(Dataset records)
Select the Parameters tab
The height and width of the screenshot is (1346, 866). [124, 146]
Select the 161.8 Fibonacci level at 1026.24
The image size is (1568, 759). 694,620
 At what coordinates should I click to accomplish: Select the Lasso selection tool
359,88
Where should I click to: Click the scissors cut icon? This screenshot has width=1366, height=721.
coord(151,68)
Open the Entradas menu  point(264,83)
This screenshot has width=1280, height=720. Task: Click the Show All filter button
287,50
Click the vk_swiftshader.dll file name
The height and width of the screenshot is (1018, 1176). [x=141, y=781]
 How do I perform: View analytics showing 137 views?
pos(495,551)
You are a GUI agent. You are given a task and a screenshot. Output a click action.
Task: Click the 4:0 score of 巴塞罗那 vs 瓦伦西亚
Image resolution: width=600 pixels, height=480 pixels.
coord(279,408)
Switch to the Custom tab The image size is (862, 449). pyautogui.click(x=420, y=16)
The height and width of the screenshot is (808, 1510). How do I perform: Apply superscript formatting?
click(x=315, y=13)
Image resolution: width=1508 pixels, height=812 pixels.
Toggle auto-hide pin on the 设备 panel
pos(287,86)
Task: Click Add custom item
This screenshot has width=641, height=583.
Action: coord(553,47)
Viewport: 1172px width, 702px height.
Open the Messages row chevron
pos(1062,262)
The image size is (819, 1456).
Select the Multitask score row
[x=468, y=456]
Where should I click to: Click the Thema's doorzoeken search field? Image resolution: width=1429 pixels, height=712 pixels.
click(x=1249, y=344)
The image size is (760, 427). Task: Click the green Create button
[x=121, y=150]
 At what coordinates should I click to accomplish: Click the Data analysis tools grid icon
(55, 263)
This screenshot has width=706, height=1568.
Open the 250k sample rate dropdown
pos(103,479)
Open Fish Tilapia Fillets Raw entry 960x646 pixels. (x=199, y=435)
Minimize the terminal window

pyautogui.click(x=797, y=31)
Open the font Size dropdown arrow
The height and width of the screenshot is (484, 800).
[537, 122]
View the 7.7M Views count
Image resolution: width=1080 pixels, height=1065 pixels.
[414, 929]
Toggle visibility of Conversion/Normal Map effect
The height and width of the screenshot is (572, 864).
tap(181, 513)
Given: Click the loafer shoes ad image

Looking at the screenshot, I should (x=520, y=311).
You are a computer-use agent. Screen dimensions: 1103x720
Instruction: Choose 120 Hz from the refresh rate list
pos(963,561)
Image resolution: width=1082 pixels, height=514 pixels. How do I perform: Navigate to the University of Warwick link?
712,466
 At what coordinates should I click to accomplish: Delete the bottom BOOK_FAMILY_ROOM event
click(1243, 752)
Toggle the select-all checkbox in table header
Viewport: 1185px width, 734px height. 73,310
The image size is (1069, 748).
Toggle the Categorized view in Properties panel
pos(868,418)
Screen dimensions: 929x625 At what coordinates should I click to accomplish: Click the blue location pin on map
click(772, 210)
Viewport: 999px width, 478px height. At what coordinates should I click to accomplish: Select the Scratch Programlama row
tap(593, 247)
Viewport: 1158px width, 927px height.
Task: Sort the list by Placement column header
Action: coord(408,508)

→ **Exercise description**
Show all lines in the records above that hold "agent".

→ **Result below**
You are a GUI agent. You are given a task and a screenshot. Output a click action.
You are a computer-use agent. Screen dimensions: 1103x720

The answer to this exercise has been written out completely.